## Instructions to follow
List each line of the records below that contains the word "heading", copying every such line in full.

## Provided material
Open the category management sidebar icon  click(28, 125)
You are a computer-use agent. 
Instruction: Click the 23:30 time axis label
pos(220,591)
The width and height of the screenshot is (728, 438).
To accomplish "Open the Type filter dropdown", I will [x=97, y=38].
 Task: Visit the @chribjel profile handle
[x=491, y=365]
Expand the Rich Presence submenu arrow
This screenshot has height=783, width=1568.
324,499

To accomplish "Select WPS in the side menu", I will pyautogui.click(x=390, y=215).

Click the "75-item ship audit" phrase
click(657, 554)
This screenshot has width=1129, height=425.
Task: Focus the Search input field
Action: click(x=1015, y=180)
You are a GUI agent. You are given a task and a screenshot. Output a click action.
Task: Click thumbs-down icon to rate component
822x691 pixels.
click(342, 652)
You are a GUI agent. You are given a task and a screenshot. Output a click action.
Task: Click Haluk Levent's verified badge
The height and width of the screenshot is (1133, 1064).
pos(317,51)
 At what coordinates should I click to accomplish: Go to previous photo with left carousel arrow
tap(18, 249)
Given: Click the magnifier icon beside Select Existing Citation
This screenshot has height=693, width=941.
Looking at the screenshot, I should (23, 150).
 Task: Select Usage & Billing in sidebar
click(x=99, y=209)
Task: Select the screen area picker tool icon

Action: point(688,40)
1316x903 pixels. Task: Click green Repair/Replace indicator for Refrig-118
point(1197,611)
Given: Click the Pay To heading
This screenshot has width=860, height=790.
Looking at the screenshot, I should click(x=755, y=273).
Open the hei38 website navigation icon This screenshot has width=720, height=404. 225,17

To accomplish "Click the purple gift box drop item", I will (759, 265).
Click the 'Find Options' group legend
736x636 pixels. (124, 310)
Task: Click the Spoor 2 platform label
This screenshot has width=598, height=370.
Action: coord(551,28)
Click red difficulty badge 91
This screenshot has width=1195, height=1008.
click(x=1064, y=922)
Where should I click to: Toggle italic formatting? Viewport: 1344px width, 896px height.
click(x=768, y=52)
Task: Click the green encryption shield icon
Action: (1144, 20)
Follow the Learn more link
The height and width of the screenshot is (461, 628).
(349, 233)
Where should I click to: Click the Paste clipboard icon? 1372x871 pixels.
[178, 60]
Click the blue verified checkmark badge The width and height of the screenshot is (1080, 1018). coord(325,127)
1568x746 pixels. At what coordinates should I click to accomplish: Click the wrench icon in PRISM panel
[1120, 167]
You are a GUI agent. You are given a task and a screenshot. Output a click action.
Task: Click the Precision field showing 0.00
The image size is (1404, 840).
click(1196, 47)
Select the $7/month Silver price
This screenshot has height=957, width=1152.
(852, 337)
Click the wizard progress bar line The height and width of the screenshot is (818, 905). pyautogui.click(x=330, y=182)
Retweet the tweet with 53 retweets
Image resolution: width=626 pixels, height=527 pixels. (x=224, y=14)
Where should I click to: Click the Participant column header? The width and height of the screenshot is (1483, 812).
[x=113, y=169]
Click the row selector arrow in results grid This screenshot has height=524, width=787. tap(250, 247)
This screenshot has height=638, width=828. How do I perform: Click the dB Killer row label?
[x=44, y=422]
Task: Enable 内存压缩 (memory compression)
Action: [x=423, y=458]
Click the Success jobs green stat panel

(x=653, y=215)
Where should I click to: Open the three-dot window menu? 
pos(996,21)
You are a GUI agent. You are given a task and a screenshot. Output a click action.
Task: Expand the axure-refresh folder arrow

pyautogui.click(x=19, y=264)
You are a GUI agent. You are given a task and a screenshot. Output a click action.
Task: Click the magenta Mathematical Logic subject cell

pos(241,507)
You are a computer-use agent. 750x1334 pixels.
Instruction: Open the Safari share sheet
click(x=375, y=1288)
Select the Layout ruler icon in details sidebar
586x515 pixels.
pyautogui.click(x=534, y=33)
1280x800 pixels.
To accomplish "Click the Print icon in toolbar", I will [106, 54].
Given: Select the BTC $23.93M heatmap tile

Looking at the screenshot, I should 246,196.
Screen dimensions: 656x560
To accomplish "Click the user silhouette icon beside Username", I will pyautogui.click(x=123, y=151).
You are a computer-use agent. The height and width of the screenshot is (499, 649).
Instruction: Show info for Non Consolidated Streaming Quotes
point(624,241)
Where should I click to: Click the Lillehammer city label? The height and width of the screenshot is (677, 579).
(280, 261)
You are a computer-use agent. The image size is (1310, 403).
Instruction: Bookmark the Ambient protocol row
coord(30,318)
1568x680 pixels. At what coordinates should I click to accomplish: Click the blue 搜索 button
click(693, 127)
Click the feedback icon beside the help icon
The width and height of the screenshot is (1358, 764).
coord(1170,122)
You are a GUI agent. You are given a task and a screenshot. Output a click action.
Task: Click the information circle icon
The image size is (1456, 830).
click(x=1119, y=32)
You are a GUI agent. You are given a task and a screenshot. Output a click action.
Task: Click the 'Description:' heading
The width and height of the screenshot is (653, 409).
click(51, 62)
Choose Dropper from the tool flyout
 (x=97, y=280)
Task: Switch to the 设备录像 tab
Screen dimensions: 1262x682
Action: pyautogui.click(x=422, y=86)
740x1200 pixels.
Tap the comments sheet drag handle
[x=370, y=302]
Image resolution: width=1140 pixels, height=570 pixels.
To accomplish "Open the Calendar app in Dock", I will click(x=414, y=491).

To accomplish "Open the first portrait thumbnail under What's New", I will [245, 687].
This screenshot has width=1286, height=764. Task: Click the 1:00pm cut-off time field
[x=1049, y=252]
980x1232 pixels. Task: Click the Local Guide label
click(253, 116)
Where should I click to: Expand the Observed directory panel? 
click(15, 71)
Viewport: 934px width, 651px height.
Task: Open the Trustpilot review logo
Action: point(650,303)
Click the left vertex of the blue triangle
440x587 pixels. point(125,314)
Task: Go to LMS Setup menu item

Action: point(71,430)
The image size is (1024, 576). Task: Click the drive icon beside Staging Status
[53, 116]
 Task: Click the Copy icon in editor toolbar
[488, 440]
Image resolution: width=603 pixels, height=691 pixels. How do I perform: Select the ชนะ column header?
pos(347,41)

## Solved exercise
Given: Click the Pay To heading
Task: Click the 'Description:' heading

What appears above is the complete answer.